2. The electrical integrated device of claim 1, wherein:

the inductance is welded on the lower end face of the capacitor plate, and the second output binding post is welded on the upper end face of the capacitor plate.

3. The electrical integrated device of claim 2, wherein:

The electric integrated equipment further comprises a base, the base is provided with an avoidance groove, the power board is provided with an avoidance notch, and the inductor is located in the avoidance notch and in the avoidance groove.

4. The electrical integrated device of claim 1, wherein:

The bridge type conversion circuit comprises at least two second power tubes, the power board is an aluminum-based circuit board, and the second power tubes are mounted on the upper end face of the aluminum-based circuit board.

5. The electrical integrated device of claim 1, wherein:

The first lower plate terminals and the second lower plate terminals are all arranged in conductive columns and are located on the upper end face of the power plate, the first upper plate terminals and the second upper plate terminals are all arranged in conductive sheets and are located on the lower end face of the capacitor plate, and the conductive columns are axially butted with the conductive sheets.

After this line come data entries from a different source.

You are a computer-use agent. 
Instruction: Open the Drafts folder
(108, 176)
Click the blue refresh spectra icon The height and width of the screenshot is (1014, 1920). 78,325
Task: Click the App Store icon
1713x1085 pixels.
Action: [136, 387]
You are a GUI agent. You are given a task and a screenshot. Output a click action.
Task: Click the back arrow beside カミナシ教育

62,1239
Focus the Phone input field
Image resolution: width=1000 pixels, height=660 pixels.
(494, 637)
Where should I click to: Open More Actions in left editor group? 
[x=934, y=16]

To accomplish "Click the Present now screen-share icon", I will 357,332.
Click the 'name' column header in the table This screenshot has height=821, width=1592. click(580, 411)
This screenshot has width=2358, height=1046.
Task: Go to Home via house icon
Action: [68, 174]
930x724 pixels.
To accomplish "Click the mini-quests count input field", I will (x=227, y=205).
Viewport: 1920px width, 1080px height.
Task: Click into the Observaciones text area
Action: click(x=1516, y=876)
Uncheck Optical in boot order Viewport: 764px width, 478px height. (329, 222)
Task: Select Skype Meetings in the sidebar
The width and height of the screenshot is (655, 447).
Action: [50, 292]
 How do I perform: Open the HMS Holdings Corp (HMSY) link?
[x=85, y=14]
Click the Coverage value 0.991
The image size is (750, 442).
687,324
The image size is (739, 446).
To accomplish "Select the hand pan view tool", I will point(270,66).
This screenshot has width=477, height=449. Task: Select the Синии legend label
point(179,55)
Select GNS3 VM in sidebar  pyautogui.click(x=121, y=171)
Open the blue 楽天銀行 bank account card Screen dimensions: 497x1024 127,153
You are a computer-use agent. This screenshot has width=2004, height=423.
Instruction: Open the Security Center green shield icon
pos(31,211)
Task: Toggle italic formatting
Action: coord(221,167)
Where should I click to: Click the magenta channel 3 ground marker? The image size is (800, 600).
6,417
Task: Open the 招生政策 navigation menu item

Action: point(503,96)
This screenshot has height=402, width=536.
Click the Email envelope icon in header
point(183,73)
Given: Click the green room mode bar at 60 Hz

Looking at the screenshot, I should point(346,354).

6. The electrical integrated device of any one of claims 1 to 5, wherein:

The capacitor plate is provided with positive electrode input diversion terminal and negative electrode input diversion terminal, a plurality of first input capacitance is located positive electrode input diversion terminal with between the negative electrode input diversion terminal, output capacitance is located one side of first input capacitance and is located the top that the copper is covered in the negative electrode confluence, a plurality of the positive electrode of first input capacitance through cover copper line with positive electrode input diversion terminal positive terminal electric connection, a plurality of the negative electrode of first input capacitance with the negative electrode of output capacitance through cover copper line with negative electrode input diversion terminal negative terminal electric connection.

7. The electrical integrated device of claim 6, wherein:

And a relay is arranged between the anodes of the plurality of first input capacitors and the anode binding post.

8. A vehicle comprising an electric motor, a battery and an electrical integrated apparatus as claimed in any one of the preceding claims 1 to 7, said first output terminal being connected to said motor, said positive terminal and said negative terminal being connected to said battery.